Dataset extract:
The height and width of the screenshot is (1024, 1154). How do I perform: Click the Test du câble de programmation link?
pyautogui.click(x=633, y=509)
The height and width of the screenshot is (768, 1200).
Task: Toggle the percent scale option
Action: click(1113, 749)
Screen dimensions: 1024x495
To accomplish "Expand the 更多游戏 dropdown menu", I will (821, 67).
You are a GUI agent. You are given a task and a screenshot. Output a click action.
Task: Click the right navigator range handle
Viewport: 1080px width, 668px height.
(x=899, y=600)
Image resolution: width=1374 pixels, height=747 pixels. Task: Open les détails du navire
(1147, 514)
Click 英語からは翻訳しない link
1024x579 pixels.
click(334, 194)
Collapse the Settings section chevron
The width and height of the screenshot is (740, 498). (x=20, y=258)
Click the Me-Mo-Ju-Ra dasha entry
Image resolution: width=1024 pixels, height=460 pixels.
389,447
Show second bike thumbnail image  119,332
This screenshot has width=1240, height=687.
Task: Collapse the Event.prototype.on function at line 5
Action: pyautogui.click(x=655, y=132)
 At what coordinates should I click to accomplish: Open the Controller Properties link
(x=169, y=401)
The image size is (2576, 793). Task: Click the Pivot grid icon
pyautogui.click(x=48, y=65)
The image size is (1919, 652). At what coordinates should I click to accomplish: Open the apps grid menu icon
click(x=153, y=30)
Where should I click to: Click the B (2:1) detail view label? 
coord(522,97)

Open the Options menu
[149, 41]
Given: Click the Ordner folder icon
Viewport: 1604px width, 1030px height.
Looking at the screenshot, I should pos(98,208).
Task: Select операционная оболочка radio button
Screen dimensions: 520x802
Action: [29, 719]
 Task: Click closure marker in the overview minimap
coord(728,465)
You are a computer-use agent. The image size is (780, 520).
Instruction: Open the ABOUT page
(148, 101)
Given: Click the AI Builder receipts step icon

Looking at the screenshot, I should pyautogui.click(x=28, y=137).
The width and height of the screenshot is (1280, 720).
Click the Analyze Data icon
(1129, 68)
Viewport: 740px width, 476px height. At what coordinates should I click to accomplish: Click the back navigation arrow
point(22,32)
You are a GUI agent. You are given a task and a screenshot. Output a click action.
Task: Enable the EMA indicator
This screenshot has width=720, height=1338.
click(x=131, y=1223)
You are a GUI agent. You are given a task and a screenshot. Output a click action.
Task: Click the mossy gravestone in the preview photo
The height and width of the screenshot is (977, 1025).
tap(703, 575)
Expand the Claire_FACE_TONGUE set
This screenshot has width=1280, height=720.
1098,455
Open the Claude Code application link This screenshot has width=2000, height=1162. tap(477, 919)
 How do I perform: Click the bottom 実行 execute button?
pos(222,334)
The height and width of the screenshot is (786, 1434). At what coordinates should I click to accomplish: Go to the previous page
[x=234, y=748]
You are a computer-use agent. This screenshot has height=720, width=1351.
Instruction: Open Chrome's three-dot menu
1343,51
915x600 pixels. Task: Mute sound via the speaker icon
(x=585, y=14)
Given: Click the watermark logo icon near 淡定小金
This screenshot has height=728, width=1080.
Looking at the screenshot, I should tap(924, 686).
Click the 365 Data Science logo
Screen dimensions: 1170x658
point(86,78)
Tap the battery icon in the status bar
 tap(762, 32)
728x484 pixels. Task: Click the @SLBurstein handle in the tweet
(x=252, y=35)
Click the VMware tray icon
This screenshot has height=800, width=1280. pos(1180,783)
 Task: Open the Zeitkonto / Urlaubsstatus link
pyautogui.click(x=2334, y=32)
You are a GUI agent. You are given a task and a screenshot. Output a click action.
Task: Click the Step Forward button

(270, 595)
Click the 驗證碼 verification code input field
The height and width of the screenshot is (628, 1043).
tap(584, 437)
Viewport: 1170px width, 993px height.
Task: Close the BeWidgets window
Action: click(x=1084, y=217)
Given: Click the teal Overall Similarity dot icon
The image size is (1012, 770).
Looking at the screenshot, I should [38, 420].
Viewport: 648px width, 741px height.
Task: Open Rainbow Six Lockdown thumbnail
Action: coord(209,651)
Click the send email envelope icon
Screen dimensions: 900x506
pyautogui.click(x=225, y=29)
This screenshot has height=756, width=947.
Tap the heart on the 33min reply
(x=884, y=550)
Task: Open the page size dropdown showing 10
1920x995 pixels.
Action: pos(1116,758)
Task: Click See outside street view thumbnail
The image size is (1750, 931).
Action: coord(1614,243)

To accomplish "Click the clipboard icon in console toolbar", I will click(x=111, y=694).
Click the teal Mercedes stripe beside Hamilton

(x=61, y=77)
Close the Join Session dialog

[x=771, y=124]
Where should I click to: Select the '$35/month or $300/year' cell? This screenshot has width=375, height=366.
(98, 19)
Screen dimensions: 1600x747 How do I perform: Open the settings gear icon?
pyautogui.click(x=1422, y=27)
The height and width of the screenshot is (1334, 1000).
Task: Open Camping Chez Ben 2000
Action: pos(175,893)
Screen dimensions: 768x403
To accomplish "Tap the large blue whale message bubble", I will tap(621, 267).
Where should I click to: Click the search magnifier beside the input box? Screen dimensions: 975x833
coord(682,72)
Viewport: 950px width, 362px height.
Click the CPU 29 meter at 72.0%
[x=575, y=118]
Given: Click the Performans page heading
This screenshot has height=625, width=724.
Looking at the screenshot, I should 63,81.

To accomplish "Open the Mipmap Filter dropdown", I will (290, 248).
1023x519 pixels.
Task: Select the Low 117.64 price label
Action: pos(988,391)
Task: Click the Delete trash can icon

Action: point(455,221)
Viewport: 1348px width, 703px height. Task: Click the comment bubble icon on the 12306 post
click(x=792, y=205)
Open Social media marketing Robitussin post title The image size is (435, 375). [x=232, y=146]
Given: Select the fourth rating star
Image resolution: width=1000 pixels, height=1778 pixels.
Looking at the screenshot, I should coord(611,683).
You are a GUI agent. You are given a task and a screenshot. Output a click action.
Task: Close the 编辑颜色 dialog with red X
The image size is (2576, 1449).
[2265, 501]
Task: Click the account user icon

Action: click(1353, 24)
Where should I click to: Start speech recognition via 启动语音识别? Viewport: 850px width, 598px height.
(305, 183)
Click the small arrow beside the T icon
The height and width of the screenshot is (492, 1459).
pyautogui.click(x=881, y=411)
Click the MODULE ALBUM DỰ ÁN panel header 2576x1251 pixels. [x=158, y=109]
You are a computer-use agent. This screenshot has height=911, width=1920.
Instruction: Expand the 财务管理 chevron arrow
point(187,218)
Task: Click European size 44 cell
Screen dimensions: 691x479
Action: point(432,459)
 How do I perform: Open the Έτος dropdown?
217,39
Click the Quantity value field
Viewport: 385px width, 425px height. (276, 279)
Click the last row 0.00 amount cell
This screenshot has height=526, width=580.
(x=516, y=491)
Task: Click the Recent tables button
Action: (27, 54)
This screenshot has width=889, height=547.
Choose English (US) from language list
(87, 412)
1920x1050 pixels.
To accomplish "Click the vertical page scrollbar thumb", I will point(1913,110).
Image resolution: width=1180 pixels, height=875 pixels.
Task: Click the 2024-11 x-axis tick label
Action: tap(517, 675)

Exercise brief: From the line containing "How do I perform: Open the Έτος dropdown?" to the last line above, repeat every line exactly and nothing else.

Expected output:
 How do I perform: Open the Έτος dropdown?
217,39
Click the Quantity value field
Viewport: 385px width, 425px height. (276, 279)
Click the last row 0.00 amount cell
This screenshot has height=526, width=580.
(x=516, y=491)
Task: Click the Recent tables button
Action: (27, 54)
This screenshot has width=889, height=547.
Choose English (US) from language list
(87, 412)
1920x1050 pixels.
To accomplish "Click the vertical page scrollbar thumb", I will point(1913,110).
Image resolution: width=1180 pixels, height=875 pixels.
Task: Click the 2024-11 x-axis tick label
Action: tap(517, 675)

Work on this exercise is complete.